Ácido nicotínico para el tratamiento de la diabetes

La niacina (ácido nicotínico), administrada a dosis farmacológicas, baja los triglicéridos en suero por disminución de la concentración del VLDL y de la lipoproteína de densidad intermedia (IDL), el LDL-C disminuye escasamente y aumenta el HDL-C.

ácido nicotínico

Dosis de ácido nicotínico recomendadas en el tratamiento de dislipemia

Se desconoce el mecanismo de acción de cómo actúa la niacina sobre el metabolismo de las lipoproteínas, se especula que disminuye la síntesis hepática de VLDL y triglicéridos por una inhibición en la liberación de ácidos grasos a partir del tejido adiposo y aumento de la actividad de la lipoproteína lipasa.

Estas características versátiles hacen teóricamente a la niacina el medicamento ideal para el tratamiento de los pacientes diabéticos con dislipemia.

Desgraciadamente, la niacina presenta considerables efectos secundarios y requiere de la habilidad del médico como la motivación del paciente para que su empleo tenga éxito.

Uno de los efectos secundarios más común es el flushing cutáneo inducido por las prostaglandinas; este inconveniente se puede suavizar si al comienzo del tratamiento se administra una dosis baja acompañada de inhibidor de las prostaglandinas como es la aspirina, que la ingestión del medicamento se lleve a cabo durante las comidas y debe evitarse acompañar la toma del fármaco con bebidas calientes y alcohólicas.
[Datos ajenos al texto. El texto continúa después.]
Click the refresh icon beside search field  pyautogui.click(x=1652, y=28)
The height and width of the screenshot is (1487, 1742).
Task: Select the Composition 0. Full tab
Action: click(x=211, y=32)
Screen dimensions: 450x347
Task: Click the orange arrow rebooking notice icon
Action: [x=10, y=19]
No se producen trastornos gastrointestinales ni anomalías hepáticas, ya que estas complicaciones se presentan con preparados de liberación prolongada. En relación con la diabetes se puede producir una mayor dificultad en el control glucémico por aumento de la resistencia periférica a la insulina.

Además, puede agravar una hiperuricemia preexistente y desencadenar ataques de gota. El tratamiento con ácido nicotínico para el tratamiento de la diabetes puede ser de utilidad en ciertos pacientes diabéticos y su uso debe estar bajo vigilancia con monitorización de la glucemia y ácido úrico.

Se cree que la insulina favorece el riesgo de arterioesclerosis, por este motivo no se aconseja incrementar la dosis para controlar la hiperglucemia.